- _GIVEN EXERCISE 1_: Return the lines of the records from the one that contains "has width=2304, height=1193." through the end of the records, inclusive, reproducing each line without any change.

- _PROVIDED PASSAGE_:
════

The Wizard of Yum: Upgrade from FC3 to CentOS 5.2

If you have a production server, you would like to stay on the yellow brick road of upgrades for the operating system and installed software. However, it might happen you forget to support a server... and get 'scared' of performing updates: "If it ain't broken, don't fix it"! This mentality is not always correct, since errors you don't have at the moment, might still be a problem later on. The further away you get from the updates, the more difficult it will become to perform an upgrade to a later version of a distribution.

Why to write about it
The motivation to describe my experience of upgrading is because I hear a lot of people still complain about RPM and the dependency issues. Most of them have never used it and call the apt system the best solution. In my opinion, the key to success for apt is the reliance on a single repository. Debian people seldomly use dpkg -i to install package, since they use apt-get install to resolve dependencies. YUM solves the issue for RPM systems in a similar fashion. Instead of using rpm -i you can install packages using yum install, which resolves necessary dependencies from the configured repositories.

Note: With Ubuntu and Maemo I have noticed that more repositories get introduced which cause the same problems for apt-get. Dependency resolving might not work, since packages and depencies get fragmented and sometimes even unavailable or conflicting. The Red Hat community recently merged several repositories (RPM Fusion and RPM Forge) which does solve a lot of issues.

Setup
I was faced with the upgrade problem with my own personal (web)server for quite some time. I have no idea what I originally installed on it, but it has always been a Red Hat Linux system. It has been upgraded many times until it ran Fedora Core 3. At least the oldest file on the server was from January 2000. Since the server ran FC3, there was a problem. Fedora Core 3 was released in November 2004 it therefore only had updates available until about 2006.

Last year the machine was taken apart and virtualized to run on a newer VMware environment. I did update the system quite often... but never upgrade the distribution again. I had strayed from the yellow brick road and had no clear upgrade path any more. To solve this issue I could do to things:

  1. Install a new server and migrate the files
  2. Upgrade to a new distribution and hope this would start
No matter what option I would choose, I wanted to have similar functionality. Currently it runs:
  • Webserver:
    Apache HTTPd (with various modules) → Zope
  • Mail infrastructure:
    Postfix → Amavisd-new → Cyrus-imapd
  • Database:
    PostgreSQL
I wanted to upgrade (option 2) as I had always done. Because of this, my options for upgrade were kinda limited: Fedora Core 4? Fedora Core had no support either... and the support for Fedora 8 would also expire soon (as it did this week). On the internet I had seen people mention it would be impossible to perform an upgrade from FC3 to a later version, like FC9 or they strongly advice others not to do so...

════

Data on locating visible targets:
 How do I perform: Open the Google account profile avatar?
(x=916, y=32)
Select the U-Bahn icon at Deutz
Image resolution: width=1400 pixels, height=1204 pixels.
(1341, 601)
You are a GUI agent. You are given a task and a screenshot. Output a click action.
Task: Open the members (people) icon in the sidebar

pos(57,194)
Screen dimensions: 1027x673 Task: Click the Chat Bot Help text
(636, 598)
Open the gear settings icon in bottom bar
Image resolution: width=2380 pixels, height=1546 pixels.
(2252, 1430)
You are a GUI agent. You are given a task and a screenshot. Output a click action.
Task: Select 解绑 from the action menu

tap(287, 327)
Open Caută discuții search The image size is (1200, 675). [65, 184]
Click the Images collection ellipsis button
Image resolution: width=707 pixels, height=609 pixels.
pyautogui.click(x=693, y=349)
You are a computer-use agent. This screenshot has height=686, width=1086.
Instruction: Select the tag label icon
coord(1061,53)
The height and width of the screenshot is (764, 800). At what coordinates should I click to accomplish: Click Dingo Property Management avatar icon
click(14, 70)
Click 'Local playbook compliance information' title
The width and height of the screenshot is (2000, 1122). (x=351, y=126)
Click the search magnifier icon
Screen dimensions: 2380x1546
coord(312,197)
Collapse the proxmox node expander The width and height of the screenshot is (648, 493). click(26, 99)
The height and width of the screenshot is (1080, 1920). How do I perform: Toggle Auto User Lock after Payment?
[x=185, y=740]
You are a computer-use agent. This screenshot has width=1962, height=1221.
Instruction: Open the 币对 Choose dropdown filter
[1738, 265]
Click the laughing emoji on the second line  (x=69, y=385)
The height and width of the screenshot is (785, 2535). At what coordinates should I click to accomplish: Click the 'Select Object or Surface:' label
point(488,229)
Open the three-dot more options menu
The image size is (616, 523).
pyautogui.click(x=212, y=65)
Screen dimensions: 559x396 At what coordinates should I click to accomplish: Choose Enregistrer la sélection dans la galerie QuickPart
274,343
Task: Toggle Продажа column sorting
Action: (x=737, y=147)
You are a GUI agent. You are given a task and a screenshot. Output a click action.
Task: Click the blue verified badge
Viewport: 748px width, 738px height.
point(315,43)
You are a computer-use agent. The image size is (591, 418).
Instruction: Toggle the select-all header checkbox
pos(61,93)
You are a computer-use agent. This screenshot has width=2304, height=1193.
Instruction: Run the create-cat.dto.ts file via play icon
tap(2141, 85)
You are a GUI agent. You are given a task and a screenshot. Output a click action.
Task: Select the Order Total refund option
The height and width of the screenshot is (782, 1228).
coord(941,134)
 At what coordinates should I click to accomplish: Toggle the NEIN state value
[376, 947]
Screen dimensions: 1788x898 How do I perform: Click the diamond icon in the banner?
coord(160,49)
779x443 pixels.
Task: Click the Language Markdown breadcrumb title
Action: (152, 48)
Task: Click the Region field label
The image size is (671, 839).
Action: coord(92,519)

════

- _GIVEN EXERCISE 2_: Summarize the upgrade article in two sentences.

- _TASK SOLUTION 1_:
You are a computer-use agent. This screenshot has width=2304, height=1193.
Instruction: Run the create-cat.dto.ts file via play icon
tap(2141, 85)
You are a GUI agent. You are given a task and a screenshot. Output a click action.
Task: Select the Order Total refund option
The height and width of the screenshot is (782, 1228).
coord(941,134)
 At what coordinates should I click to accomplish: Toggle the NEIN state value
[376, 947]
Screen dimensions: 1788x898 How do I perform: Click the diamond icon in the banner?
coord(160,49)
779x443 pixels.
Task: Click the Language Markdown breadcrumb title
Action: (152, 48)
Task: Click the Region field label
The image size is (671, 839).
Action: coord(92,519)

- _TASK SOLUTION 2_: The article argues that falling behind on updates makes later distribution upgrades harder, and it explains that YUM resolves RPM dependencies from configured repositories much as apt-get does on Debian. It then describes the author's long-running Red Hat web server stuck on Fedora Core 3, which runs Apache with Zope, Postfix with Amavisd-new and Cyrus-imapd, and PostgreSQL, and which the author wanted to upgrade rather than replace despite warnings online against upgrading from FC3.